A rainy day fund is one of Hawaii's options for budget stabilization.  Others are contingent taxation, contingent spending, delegation of authority, and tax stabilization.

With surpluses disappearing in Hawaii, it would be difficult to finance a rainy day fund at this time.  However, the Legislature could establish the fund now with a mechanism to trigger deposits later when revenues are more ample.  Or the Legislature could establish the fund later when revenues actually increase.

Recommendations

If the Legislature decides to establish a rainy day fund, we recommend that it consider clearly stating the fund's purpose and establishing requirements for deposits and withdrawals that protect the purpose.  In doing so, the Legislature should determine (a) whether the fund is designed to meet short-term revenue shortfalls, unexpected emergencies, or both; and (b) whether either the Legislature or the executive would maintain control over the fund—or share control.
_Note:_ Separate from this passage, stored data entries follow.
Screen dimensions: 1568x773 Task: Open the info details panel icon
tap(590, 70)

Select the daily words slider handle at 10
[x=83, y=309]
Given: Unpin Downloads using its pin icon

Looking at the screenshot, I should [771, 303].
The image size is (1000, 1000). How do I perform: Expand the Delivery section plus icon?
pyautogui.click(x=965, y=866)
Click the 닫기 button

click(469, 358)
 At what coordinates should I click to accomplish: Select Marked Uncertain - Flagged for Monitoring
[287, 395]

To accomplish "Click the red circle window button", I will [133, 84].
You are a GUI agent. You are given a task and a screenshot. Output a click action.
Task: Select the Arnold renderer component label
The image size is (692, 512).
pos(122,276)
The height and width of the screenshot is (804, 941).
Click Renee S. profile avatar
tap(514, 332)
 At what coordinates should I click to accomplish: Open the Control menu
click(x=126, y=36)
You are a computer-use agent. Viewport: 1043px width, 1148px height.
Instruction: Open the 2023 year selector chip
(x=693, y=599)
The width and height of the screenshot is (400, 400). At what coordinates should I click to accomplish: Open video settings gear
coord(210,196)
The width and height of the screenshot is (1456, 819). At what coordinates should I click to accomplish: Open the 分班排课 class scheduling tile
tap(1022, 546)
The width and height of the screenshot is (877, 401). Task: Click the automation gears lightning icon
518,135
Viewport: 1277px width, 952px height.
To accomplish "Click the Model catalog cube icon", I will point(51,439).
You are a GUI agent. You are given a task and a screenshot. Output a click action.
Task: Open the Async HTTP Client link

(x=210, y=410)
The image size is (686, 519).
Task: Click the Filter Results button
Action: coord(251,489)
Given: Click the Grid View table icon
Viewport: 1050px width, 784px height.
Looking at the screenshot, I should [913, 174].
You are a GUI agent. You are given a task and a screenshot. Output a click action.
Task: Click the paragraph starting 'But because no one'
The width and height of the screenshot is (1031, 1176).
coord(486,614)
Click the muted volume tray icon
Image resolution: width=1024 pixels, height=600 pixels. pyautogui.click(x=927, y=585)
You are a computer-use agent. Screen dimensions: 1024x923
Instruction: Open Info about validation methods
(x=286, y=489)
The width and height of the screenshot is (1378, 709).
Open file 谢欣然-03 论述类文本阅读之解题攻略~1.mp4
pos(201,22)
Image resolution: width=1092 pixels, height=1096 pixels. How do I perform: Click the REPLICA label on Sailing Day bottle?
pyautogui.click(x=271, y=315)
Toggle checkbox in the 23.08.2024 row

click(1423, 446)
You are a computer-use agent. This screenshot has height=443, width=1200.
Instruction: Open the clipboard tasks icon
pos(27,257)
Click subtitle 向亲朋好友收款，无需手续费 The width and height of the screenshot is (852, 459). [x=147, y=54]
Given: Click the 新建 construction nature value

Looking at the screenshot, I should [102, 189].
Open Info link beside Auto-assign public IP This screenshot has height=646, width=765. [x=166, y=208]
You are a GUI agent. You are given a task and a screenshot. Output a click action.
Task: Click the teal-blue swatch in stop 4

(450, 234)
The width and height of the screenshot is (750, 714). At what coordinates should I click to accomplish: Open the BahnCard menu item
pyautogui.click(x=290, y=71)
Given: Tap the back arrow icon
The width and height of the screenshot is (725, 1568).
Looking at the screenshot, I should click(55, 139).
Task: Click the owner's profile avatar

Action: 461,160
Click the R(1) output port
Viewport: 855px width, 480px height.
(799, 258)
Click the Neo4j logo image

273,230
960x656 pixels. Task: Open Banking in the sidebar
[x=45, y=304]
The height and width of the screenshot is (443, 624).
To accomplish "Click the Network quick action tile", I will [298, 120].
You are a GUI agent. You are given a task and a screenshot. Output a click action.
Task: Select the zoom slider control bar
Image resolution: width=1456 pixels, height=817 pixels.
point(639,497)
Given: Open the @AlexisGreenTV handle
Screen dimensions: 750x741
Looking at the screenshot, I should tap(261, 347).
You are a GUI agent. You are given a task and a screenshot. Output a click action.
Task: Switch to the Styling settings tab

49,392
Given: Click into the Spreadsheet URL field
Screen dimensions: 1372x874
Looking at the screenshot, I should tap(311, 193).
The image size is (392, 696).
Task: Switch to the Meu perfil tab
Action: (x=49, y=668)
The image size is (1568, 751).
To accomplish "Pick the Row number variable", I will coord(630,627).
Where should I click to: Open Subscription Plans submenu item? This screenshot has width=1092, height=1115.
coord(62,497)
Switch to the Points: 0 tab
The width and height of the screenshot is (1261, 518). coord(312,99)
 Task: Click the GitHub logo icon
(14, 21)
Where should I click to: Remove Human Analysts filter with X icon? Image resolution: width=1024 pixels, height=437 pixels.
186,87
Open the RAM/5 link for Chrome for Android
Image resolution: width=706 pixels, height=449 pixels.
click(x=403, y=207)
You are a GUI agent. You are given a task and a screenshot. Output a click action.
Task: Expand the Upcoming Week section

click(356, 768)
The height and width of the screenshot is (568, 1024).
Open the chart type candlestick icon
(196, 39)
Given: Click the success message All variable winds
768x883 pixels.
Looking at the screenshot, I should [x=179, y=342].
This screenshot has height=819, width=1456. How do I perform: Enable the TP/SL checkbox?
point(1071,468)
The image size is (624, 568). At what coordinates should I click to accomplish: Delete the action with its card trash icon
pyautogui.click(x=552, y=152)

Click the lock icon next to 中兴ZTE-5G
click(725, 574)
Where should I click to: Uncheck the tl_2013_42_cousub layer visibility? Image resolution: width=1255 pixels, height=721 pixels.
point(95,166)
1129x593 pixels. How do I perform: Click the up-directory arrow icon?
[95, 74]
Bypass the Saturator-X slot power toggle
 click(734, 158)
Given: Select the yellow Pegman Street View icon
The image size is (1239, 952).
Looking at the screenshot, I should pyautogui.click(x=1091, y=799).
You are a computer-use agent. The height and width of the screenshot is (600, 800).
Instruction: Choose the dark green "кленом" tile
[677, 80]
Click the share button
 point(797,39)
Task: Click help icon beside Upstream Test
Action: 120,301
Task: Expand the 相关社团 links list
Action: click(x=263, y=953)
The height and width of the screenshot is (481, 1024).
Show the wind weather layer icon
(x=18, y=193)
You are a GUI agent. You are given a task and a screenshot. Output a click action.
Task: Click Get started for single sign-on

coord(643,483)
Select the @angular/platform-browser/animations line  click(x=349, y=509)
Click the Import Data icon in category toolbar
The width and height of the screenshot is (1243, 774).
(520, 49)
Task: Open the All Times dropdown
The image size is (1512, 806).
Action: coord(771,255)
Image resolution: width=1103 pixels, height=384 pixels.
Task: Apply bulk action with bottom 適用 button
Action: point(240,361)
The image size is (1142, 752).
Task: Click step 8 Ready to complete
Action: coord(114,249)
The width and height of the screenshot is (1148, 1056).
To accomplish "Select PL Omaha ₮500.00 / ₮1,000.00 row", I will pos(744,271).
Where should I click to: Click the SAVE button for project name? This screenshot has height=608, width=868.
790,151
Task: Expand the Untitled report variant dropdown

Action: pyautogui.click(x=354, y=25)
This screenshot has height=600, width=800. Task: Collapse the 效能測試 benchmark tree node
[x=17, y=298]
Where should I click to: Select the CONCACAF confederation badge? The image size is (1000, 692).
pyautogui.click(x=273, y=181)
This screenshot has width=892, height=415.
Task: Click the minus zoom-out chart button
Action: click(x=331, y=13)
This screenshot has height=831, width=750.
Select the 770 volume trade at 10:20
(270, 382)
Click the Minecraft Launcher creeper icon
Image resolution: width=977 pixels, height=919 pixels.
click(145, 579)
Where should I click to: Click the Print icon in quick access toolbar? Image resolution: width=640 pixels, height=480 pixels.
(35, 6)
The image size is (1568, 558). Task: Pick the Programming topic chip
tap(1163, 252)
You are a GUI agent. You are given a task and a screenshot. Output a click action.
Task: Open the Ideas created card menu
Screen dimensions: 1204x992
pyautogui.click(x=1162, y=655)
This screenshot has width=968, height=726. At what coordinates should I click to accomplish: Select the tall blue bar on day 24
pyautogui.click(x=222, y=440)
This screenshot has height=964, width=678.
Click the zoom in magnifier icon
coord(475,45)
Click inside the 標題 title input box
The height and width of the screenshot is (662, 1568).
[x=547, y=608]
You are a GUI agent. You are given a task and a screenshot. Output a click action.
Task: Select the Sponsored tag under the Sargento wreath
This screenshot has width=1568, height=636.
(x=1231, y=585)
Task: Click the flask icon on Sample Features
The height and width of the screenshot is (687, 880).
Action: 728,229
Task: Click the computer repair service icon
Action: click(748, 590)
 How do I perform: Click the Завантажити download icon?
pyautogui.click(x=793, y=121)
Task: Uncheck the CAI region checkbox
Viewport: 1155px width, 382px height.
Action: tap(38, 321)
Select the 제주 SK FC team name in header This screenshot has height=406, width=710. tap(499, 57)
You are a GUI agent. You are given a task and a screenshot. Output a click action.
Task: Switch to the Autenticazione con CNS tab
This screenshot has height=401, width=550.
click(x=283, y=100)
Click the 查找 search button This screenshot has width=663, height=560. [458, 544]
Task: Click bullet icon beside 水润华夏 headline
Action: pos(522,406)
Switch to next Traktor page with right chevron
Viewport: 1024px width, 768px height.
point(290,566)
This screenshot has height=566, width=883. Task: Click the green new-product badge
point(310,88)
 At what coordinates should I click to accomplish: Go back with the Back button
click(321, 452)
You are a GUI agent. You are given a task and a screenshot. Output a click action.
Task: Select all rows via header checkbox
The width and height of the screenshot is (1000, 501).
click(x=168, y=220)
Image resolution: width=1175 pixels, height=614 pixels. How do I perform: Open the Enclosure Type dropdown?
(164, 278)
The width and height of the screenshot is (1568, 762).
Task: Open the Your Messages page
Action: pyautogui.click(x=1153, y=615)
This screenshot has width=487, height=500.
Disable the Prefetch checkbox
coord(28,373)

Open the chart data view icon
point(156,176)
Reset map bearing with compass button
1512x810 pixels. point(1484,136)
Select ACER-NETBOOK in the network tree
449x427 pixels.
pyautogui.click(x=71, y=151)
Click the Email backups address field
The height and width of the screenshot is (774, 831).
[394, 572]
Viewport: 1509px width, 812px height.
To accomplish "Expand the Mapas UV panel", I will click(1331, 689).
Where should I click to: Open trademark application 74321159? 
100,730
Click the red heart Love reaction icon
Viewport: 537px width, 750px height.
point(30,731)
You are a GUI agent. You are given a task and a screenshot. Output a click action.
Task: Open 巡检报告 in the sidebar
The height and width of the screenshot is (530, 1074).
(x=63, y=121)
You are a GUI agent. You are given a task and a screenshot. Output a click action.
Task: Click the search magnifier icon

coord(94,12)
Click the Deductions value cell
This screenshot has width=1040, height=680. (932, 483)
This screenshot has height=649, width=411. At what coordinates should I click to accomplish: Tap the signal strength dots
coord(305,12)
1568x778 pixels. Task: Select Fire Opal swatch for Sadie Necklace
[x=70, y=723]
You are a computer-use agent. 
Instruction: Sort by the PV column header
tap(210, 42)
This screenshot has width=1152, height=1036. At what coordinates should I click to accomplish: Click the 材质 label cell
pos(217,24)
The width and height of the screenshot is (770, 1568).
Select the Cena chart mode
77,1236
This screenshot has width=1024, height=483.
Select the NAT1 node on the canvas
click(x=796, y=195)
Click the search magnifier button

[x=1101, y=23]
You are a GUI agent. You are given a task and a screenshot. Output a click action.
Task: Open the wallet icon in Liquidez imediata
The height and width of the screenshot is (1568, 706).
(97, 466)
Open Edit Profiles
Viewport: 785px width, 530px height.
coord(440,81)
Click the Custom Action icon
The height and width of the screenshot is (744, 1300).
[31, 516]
We recommend that the Legislature also consider other means of budget stabilization.  A promising approach is contingent spending, accomplished by enacting a multi-part appropriations act designed to address unexpected revenue shortfalls and help ensure continuous funding of programs which the Legislature considers most important.

In its response, the Department of Budget and Finance said that in establishing the fund, its purpose should be limited to accommodating only non-recurring situations such as unanticipated short-term revenue shortfalls and unexpected emergencies.  The department also commented that the stabilization fund will need to be compatible with constitutional and statutory requirements pertaining to the triggering of tax rebates, general fund expenditure ceilings, three-year limitations on general fund appropriations, and expenditure controls.

Concerning our recommendation that the Legislature consider other means of budget stabilization, the department notes that one alternative is maintaining a sufficiently large unencumbered balance in the general fund which can serve as an implicit rainy day fund to meet budget contingencies.  The department says that our suggestion of contingent spending has been informally applied because the execution of a budget authorized by the Legislature must be sensitive to revenue conditions.